Sendirian

4.7K 298 0
                                    


Diana mungkin terlalu naif, dia seharusnya tahu bagaimana Aletta sekarang. Dia seharusnya ingat jika Aletta tak akan pernah membiarkan kehidupannya tenang selagi masih di sisi Arvin. Tetapi, meninggalkan Arvin juga hal yang sulit baginya.

"Lo jadian sama Arvin?" tanya Aletta dengan suara dingin. Matanya menusuk tajam, emosi dan kesakitan akan patah hati tersirat jelas.

Aletta merasakan dunianya runtuh saat mendengar kabar hubungan Arvin dan Diana kemarin. Beruntung saja Diana karena kesibukan Aletta gadis itu baru sekarang punya kesempatan untuk memberikan pelajaran.

"Iya." Diana menunduk karena tak tahan menatap mata Aletta.

"Hahaha!" tawa sarkas cewek berkulit putih pucat itu menggelegar. "Gue masih inget banget sama omongan lo, Di.

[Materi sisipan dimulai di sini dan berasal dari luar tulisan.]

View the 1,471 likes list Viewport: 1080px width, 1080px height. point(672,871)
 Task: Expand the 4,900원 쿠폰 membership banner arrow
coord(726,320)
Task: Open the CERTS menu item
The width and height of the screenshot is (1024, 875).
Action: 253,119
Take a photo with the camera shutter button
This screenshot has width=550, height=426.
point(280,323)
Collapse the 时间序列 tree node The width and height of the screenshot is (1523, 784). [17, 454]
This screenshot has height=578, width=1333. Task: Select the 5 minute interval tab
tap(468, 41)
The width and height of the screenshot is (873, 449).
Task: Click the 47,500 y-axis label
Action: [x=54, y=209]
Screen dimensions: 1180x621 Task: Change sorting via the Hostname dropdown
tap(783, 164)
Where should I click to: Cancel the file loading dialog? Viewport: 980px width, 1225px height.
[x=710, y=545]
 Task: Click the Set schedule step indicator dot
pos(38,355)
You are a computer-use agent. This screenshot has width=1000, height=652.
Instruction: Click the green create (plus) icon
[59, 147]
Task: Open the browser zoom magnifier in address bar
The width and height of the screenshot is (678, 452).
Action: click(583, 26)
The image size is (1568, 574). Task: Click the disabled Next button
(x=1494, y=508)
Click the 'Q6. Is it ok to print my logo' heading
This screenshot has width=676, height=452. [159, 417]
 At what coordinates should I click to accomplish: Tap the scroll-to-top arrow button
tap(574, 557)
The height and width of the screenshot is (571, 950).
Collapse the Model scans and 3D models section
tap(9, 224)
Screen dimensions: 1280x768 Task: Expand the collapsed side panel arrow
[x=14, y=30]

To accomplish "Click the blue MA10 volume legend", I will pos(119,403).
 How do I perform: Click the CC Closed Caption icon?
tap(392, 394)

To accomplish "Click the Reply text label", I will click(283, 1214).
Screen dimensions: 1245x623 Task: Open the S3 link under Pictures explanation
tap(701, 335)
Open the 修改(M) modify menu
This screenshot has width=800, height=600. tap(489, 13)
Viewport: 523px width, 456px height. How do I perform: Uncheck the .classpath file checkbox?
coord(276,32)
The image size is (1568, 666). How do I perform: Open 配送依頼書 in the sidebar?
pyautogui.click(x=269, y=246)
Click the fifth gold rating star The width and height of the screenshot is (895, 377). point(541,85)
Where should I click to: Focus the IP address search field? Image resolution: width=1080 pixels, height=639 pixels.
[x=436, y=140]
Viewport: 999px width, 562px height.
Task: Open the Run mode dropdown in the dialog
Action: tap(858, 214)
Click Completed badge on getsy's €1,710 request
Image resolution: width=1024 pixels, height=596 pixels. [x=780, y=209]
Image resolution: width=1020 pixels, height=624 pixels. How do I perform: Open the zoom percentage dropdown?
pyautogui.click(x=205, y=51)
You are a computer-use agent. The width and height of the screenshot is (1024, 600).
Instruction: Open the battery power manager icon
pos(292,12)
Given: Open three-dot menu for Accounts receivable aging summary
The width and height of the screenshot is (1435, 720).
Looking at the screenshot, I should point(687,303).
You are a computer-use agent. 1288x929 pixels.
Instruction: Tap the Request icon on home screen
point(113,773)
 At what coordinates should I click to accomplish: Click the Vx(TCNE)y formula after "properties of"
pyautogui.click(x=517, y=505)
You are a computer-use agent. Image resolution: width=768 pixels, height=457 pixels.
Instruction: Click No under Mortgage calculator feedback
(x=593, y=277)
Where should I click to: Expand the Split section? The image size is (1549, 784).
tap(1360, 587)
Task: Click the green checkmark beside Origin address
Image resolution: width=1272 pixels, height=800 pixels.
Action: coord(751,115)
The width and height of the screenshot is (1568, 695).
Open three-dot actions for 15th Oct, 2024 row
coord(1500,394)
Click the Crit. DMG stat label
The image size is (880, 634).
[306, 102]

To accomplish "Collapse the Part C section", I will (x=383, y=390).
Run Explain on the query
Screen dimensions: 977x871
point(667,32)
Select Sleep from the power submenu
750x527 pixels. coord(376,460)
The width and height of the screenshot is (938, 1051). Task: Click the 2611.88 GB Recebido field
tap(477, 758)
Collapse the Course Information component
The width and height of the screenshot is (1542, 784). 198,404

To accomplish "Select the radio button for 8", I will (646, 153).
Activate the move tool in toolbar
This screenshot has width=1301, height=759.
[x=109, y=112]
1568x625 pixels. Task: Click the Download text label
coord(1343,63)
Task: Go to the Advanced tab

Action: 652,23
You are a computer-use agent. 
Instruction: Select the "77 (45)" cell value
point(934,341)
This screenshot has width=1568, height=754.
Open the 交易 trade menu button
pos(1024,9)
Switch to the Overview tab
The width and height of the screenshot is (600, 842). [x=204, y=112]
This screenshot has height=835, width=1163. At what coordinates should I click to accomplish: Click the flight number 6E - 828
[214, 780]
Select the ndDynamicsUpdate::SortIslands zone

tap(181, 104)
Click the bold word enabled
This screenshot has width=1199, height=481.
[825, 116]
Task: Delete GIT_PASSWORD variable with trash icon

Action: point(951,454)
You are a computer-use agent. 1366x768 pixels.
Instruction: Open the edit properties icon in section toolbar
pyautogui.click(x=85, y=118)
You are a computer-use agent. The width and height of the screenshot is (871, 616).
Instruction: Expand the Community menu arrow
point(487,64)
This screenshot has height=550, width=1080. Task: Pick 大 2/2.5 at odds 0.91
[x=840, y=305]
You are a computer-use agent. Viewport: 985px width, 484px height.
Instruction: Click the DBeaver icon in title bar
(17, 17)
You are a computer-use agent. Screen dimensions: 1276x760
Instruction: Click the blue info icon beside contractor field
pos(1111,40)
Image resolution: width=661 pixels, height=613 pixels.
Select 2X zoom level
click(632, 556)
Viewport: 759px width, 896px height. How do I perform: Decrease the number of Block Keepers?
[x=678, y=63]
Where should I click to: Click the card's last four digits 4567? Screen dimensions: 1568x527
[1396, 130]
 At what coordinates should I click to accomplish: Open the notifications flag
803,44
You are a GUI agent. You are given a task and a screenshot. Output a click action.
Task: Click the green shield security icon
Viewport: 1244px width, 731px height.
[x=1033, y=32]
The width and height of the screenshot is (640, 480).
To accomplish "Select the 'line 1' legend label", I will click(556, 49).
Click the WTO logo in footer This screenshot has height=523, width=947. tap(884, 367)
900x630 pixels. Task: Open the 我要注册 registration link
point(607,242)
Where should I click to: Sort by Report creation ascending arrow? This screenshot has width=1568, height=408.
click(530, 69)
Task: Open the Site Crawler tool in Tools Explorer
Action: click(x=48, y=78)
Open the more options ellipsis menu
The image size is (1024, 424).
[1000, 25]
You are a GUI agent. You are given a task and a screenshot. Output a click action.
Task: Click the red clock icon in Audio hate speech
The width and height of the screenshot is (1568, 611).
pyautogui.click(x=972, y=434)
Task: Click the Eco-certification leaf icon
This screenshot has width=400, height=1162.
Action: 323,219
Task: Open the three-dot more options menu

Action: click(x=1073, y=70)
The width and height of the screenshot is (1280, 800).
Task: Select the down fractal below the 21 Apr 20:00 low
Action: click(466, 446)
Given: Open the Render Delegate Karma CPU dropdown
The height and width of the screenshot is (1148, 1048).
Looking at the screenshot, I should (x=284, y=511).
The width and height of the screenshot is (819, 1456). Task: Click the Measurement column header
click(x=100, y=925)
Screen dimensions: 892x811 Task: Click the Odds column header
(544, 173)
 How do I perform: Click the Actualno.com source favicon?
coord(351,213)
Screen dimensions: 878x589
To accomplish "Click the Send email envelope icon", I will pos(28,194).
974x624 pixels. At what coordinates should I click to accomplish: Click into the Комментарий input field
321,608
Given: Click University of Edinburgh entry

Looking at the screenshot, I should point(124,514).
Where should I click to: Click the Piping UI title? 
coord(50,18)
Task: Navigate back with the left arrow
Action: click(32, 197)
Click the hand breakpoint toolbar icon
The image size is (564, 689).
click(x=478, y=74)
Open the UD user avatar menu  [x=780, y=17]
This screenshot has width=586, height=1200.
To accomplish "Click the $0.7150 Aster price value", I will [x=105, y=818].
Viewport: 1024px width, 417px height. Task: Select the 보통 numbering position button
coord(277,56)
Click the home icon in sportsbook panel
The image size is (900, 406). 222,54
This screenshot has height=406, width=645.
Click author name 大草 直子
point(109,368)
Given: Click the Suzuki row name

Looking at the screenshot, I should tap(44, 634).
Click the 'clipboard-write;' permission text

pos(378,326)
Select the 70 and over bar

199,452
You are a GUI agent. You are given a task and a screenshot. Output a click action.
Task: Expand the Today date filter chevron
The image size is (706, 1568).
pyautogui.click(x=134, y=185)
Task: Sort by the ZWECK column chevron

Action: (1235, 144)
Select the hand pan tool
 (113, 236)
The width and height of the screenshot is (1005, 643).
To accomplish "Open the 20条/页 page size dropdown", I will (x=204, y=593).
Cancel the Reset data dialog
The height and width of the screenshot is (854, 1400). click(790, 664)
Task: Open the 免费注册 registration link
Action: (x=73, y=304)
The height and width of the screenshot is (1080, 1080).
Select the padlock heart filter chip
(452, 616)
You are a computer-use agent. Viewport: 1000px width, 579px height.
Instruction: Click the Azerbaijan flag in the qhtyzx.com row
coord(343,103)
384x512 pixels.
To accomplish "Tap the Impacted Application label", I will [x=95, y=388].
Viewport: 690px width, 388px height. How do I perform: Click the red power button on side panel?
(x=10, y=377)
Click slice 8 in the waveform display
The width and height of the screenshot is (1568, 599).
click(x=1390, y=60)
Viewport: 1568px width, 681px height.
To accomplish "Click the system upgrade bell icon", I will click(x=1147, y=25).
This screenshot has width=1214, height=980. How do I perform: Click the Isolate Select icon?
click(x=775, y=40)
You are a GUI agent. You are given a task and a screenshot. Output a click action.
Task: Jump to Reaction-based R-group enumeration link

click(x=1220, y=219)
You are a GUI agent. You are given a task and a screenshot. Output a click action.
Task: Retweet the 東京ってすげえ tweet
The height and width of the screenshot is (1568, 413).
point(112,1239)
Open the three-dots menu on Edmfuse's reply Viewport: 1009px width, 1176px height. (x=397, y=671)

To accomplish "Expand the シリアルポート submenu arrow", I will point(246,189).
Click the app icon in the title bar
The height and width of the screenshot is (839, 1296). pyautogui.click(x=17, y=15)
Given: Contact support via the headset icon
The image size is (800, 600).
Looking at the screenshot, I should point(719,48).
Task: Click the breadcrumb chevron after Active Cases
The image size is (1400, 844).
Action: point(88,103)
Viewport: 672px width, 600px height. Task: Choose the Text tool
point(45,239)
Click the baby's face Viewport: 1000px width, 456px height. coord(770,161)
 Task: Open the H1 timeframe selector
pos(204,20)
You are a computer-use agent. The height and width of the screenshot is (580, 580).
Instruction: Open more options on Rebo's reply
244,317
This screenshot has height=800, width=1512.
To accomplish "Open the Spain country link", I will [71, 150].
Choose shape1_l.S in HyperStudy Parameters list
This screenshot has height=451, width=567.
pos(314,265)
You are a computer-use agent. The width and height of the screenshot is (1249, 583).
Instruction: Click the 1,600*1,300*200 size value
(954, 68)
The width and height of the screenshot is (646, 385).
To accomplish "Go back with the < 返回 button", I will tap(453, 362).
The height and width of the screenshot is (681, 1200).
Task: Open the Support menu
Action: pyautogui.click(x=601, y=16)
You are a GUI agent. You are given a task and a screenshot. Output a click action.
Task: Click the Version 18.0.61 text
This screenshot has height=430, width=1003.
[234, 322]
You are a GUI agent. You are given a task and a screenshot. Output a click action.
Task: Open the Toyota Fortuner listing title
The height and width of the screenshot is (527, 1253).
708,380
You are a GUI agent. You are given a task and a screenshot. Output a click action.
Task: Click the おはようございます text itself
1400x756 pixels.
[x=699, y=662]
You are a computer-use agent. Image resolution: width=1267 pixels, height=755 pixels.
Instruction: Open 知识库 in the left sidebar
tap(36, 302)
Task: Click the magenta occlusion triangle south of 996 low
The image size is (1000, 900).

Di mana lo bilang kalau 'gue nggak suka sama Arvin, dia yang suka sama gue' tapi nyatanya? Lo jadian sama dia. Asli! Gue nggak nyangka kenapa ada cewek semunafik lo," cibir Aletta.

"Waktu itu memang Kak Arvin suka sama aku dan aku nggak ada rasa apa-apa ke Kak Arvin."

"Lo nggak capek bohong terus? Lo itu pengkhianat! Bisa-bisanya lo suka sama tunangan gue!"

"Dia masih calon tunangan kamu, Aletta! Dia cinta sama aku, aku juga. Jadi, bisa nggak sih kamu stop kejer-kejer dia? Semua sia-sia, kamu cuma akan kehabisan—"

Kalimat Diana terhenti begitu Aletta menyiramkan es teh yang ada di tangannya. "Biar nggak panas." Aletta melempar cup es teh ke sembarang arah.

Diana yang berdiri di hadapannya terdiam kaku. Tubuhnya bergetar menahan amarah dan tangis.

"Kamu seharusnya tahu diri." Suara Diana kembali mengudara. "Sampai kapanpun, kalau kamu terus gini Kak Arvin nggak akan bisa cinta sama kamu."

Plak!
Satu tamparan melayang mulus di pipi Diana.

"Sorry, gue bukan lo. Gue bisa dengan cara gue."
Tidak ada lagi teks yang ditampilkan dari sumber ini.